Adam Zeynep'i unutup yeni bir sayfa açma işini fazla ciddiye almıştı. Öyle ki karşısına çıkan ilk adayla evleniyordu.
Şaka gibi!
Yekta hayatını çıkmaza sokma yolunda emin adımlarla ilerliyordu ilerlemesine de işin ucu Zeynep ve Arya'ya dokunacaktı.
Zaman harekete geçme zamanıydı.
İstanbul baharı tüm canlılığıyla kucaklarken Elif düşünceli bakışlarını Ayhan'a çevirdi. İkili an itibariyle Toprak Medikal'in önünde zorlu bir karşılaşma için bekliyorlardı.

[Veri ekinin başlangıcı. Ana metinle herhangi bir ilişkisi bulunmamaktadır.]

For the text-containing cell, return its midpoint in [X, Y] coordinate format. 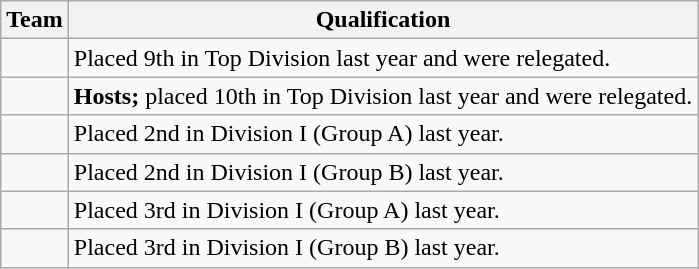
Placed 3rd in Division I (Group A) last year. [382, 210]
Placed 3rd in Division I (Group B) last year. [382, 248]
Qualification [382, 20]
Team [35, 20]
Placed 9th in Top Division last year and were relegated. [382, 58]
Placed 2nd in Division I (Group B) last year. [382, 172]
Hosts; placed 10th in Top Division last year and were relegated. [382, 96]
Placed 2nd in Division I (Group A) last year. [382, 134]
Return (x, y) of the center of cell containing provided text 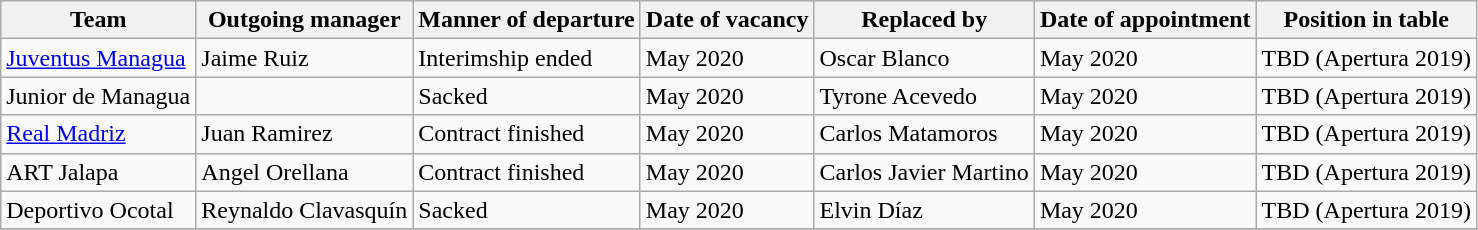
Replaced by (924, 20)
Date of appointment (1145, 20)
Position in table (1366, 20)
Elvin Díaz (924, 210)
Reynaldo Clavasquín (304, 210)
Date of vacancy (727, 20)
Manner of departure (526, 20)
Tyrone Acevedo (924, 96)
Interimship ended (526, 58)
Junior de Managua (98, 96)
Angel Orellana (304, 172)
Oscar Blanco (924, 58)
Carlos Javier Martino (924, 172)
Outgoing manager (304, 20)
Carlos Matamoros (924, 134)
Team (98, 20)
Deportivo Ocotal (98, 210)
Juventus Managua (98, 58)
Juan Ramirez (304, 134)
ART Jalapa (98, 172)
Real Madriz (98, 134)
Jaime Ruiz (304, 58)
Identify which cell holds the provided text, then report its (X, Y) central coordinate. 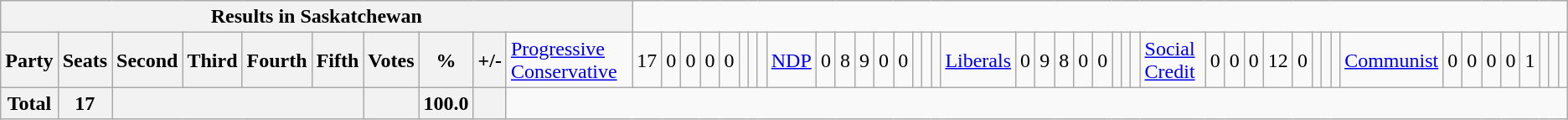
Third (213, 60)
Communist (1392, 60)
Fifth (338, 60)
1 (1529, 60)
Party (29, 60)
% (446, 60)
Results in Saskatchewan (317, 17)
100.0 (446, 103)
Social Credit (1173, 60)
Total (29, 103)
Progressive Conservative (569, 60)
Seats (85, 60)
Liberals (978, 60)
Second (147, 60)
12 (1278, 60)
NDP (791, 60)
+/- (489, 60)
Fourth (276, 60)
Votes (391, 60)
Pinpoint the cell where the given text exists, returning its [x, y] midpoint coordinate. 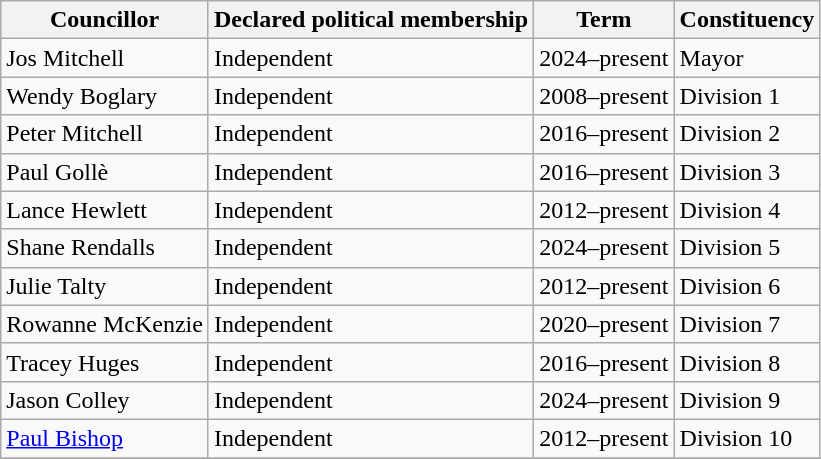
Division 7 [747, 324]
Division 6 [747, 286]
2020–present [604, 324]
Paul Bishop [105, 438]
Division 1 [747, 96]
Division 2 [747, 134]
Julie Talty [105, 286]
Tracey Huges [105, 362]
2008–present [604, 96]
Constituency [747, 20]
Term [604, 20]
Shane Rendalls [105, 248]
Division 8 [747, 362]
Mayor [747, 58]
Peter Mitchell [105, 134]
Division 10 [747, 438]
Lance Hewlett [105, 210]
Division 5 [747, 248]
Declared political membership [370, 20]
Wendy Boglary [105, 96]
Division 3 [747, 172]
Division 4 [747, 210]
Paul Gollè [105, 172]
Division 9 [747, 400]
Jos Mitchell [105, 58]
Rowanne McKenzie [105, 324]
Councillor [105, 20]
Jason Colley [105, 400]
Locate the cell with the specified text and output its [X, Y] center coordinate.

"Bir şey sorabilir miyim?" dedi Elif mırıltı gibi bir sesle.
Ayhan elleri takım elbisesinin pantolonunun cebinde, heykel gibi hastaneye bakarken göz ucuyla genç kıza baktı.
"Sor."
"Biz ilk bu kadına geldik ama ya planımızı baltalarsa?"
Ayhan hafifçe gülümsedi. "Amaç da o ya. Planımızı baltalamasın diye ilk onun başını ezeceğiz."

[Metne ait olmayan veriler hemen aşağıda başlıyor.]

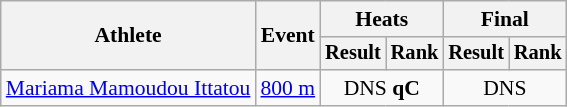
Final [504, 19]
Event [288, 36]
Athlete [128, 36]
Mariama Mamoudou Ittatou [128, 88]
Heats [382, 19]
DNS [504, 88]
800 m [288, 88]
DNS qC [382, 88]
Capture the cell that displays the provided text and extract its [x, y] central coordinate. 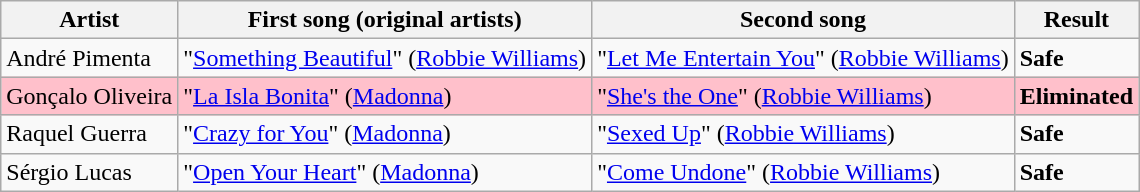
"Open Your Heart" (Madonna) [385, 172]
Eliminated [1076, 96]
Sérgio Lucas [90, 172]
"La Isla Bonita" (Madonna) [385, 96]
"Something Beautiful" (Robbie Williams) [385, 58]
Raquel Guerra [90, 134]
First song (original artists) [385, 20]
Result [1076, 20]
"Sexed Up" (Robbie Williams) [804, 134]
"Crazy for You" (Madonna) [385, 134]
Gonçalo Oliveira [90, 96]
André Pimenta [90, 58]
Artist [90, 20]
Second song [804, 20]
"She's the One" (Robbie Williams) [804, 96]
"Come Undone" (Robbie Williams) [804, 172]
"Let Me Entertain You" (Robbie Williams) [804, 58]
Capture the cell that displays the provided text and extract its [x, y] central coordinate. 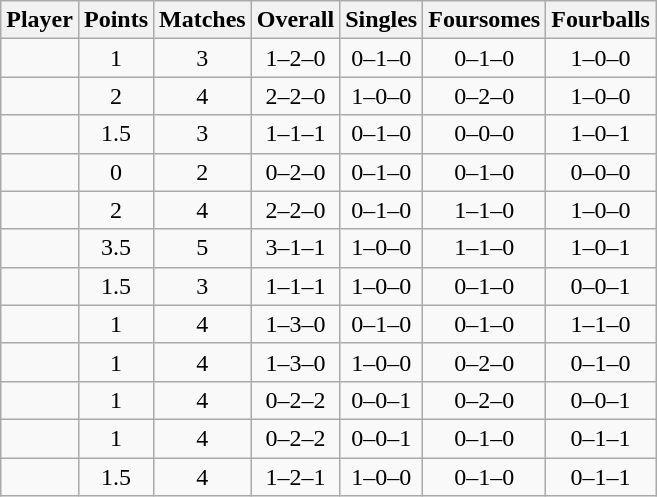
Matches [203, 20]
Player [40, 20]
3.5 [116, 248]
1–2–0 [295, 58]
3–1–1 [295, 248]
1–2–1 [295, 477]
5 [203, 248]
Fourballs [601, 20]
Singles [382, 20]
0 [116, 172]
Points [116, 20]
Overall [295, 20]
Foursomes [484, 20]
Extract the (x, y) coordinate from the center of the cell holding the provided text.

"Ya yapamazsak?" Zeynep'e yaptıklarından sonra Elif deli gibi korkuyordu bu kadından. Nasıl bir hırssa gözünü kör eden, kardeşini öz çocuğundan ayırmak için iğrenç oyunlar çevirmişti.
"Yapacağım."
Elif güvenle genç adama baktı. Bu kadar emin konuştuğuna göre vardı bir bildiği.
Hastanenin önünde daha fazla oyalanmayıp içeri girdiler. Danışmanın önünden geçerken kendilerine yöneltilen şaşkın bakışları fark etmişti Elif. Fark etmemek ne mümkündü? Herkes açıkça Ayhan'ı gösterip hararetle aralarında konuşuyordu. Ayhan Yekta'nın arkadaşı olduğu için hastanede tanınması şaşılacak bir durum değildi ama insanların tepkileri de normal tepkiler değildi. Elif işin içinde bir iş olduğunu biliyordu. İçini kemiren huzursuzluğu gerilere itip çekingen adımlarla Ayhan'ı takip etti.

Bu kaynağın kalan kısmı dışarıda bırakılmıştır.